**Data listing**

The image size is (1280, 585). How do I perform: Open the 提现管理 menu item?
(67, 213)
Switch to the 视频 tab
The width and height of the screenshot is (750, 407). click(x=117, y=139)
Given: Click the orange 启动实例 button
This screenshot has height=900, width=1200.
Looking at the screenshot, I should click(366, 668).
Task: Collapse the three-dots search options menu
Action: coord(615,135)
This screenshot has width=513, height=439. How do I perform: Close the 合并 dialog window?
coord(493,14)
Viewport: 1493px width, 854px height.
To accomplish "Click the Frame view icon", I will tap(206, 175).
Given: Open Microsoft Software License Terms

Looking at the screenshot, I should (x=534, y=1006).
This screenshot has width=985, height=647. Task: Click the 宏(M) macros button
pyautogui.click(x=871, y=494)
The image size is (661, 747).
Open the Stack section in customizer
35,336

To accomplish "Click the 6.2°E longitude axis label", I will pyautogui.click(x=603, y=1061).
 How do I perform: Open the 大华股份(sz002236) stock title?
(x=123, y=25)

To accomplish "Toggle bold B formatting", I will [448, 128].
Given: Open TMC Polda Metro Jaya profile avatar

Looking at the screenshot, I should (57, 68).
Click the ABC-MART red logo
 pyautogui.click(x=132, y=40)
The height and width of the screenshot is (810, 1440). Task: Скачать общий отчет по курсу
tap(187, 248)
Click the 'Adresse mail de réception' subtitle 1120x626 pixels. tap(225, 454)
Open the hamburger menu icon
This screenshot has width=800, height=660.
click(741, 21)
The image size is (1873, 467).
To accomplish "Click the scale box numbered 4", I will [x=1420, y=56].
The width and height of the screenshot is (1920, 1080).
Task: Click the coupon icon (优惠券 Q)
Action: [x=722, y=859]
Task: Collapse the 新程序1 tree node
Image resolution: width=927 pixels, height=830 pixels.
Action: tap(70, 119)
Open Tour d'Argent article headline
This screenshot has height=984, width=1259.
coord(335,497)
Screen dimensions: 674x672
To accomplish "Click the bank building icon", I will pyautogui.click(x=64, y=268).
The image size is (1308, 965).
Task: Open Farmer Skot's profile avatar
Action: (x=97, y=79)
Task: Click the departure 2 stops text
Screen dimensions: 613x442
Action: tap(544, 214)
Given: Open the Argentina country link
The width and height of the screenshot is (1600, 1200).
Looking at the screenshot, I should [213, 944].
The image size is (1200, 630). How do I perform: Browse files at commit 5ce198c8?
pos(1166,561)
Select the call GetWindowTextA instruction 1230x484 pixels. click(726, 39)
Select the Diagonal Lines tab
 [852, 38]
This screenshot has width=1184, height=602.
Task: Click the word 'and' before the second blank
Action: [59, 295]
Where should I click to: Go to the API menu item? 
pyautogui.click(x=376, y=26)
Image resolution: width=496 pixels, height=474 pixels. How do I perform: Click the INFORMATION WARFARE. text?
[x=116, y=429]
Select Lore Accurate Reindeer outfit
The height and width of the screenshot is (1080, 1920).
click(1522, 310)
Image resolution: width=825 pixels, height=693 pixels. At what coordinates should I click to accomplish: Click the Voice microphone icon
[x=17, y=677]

**What you should do**
From the line containing "Image resolution: width=496" through the end of the entries, switch "Reindeer" to "Winter" and give those lines again with everything else unchanged.

**Result**
Image resolution: width=496 pixels, height=474 pixels. How do I perform: Click the INFORMATION WARFARE. text?
[x=116, y=429]
Select Lore Accurate Winter outfit
The height and width of the screenshot is (1080, 1920).
click(1522, 310)
Image resolution: width=825 pixels, height=693 pixels. At what coordinates should I click to accomplish: Click the Voice microphone icon
[x=17, y=677]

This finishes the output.